• _TO BE DONE_
Please list each line of the records below that contains the word "dimensions", copying every such line in full.

========================================

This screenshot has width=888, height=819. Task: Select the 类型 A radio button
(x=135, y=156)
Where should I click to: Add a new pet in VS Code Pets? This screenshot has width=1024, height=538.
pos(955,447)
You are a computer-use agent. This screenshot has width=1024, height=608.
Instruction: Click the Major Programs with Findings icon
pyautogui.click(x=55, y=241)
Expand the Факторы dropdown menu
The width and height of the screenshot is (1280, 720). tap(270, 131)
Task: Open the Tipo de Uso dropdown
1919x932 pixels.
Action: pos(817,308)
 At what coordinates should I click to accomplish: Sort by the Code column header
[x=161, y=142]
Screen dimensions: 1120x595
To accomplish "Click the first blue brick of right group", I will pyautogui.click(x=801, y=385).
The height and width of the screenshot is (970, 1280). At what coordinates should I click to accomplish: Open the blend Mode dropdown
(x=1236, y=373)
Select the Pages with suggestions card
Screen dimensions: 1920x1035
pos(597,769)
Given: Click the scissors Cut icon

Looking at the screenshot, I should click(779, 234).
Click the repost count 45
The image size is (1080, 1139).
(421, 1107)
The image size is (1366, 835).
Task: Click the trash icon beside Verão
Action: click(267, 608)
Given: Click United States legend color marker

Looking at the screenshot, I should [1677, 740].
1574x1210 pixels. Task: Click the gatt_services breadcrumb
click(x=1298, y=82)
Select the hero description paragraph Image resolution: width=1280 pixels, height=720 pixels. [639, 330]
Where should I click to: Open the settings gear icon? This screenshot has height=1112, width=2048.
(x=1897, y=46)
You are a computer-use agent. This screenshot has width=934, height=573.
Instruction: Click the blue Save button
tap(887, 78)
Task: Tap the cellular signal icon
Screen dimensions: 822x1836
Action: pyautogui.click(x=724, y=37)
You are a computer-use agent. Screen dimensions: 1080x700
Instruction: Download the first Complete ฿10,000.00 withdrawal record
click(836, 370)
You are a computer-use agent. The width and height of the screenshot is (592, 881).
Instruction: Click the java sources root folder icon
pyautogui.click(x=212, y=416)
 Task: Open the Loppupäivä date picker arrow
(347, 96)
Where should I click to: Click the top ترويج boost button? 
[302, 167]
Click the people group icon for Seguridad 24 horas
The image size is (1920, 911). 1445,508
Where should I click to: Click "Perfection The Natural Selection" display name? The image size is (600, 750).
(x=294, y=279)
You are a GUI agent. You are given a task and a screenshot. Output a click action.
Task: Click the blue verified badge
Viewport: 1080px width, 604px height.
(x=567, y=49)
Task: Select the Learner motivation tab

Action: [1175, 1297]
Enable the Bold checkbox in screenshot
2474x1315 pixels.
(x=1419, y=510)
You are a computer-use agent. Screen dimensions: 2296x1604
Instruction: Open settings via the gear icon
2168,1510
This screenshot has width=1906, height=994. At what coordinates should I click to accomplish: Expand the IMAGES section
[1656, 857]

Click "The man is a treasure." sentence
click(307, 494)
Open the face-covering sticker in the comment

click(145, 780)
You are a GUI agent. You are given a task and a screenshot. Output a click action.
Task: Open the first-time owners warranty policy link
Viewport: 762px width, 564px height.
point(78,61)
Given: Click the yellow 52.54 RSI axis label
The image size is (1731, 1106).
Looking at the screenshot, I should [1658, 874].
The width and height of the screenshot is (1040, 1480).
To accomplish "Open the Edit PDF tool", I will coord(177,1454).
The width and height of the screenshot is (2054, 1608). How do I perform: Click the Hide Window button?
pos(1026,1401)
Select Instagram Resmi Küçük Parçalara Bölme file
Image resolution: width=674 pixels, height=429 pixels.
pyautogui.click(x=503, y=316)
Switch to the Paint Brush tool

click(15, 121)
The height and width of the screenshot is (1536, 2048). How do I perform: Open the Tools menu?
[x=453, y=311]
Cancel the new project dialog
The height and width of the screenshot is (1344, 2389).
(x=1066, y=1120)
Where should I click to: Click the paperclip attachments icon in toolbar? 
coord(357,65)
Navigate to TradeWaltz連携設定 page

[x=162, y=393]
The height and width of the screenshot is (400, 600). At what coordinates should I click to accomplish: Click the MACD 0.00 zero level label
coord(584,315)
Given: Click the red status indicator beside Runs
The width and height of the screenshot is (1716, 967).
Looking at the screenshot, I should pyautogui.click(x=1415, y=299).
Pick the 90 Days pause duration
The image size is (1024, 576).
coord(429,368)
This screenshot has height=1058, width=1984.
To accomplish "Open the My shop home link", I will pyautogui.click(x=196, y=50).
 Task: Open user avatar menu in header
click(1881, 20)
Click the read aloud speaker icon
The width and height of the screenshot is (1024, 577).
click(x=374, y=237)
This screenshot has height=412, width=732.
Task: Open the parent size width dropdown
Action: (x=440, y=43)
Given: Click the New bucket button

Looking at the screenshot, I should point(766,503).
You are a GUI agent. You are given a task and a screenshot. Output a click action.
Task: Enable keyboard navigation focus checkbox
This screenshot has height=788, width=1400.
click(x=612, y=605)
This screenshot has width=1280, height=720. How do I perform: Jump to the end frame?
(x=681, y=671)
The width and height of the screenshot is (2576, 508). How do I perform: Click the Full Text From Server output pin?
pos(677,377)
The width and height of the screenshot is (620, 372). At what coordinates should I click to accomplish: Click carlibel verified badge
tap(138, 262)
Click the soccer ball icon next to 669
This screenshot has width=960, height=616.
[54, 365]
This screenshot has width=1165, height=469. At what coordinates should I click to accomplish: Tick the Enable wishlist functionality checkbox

========================================

• _RESULT OF THIS TASK_
Screen dimensions: 1120x595
Screen dimensions: 1920x1035
Screen dimensions: 822x1836
You are a computer-use agent. Screen dimensions: 1080x700
You are a computer-use agent. Screen dimensions: 2296x1604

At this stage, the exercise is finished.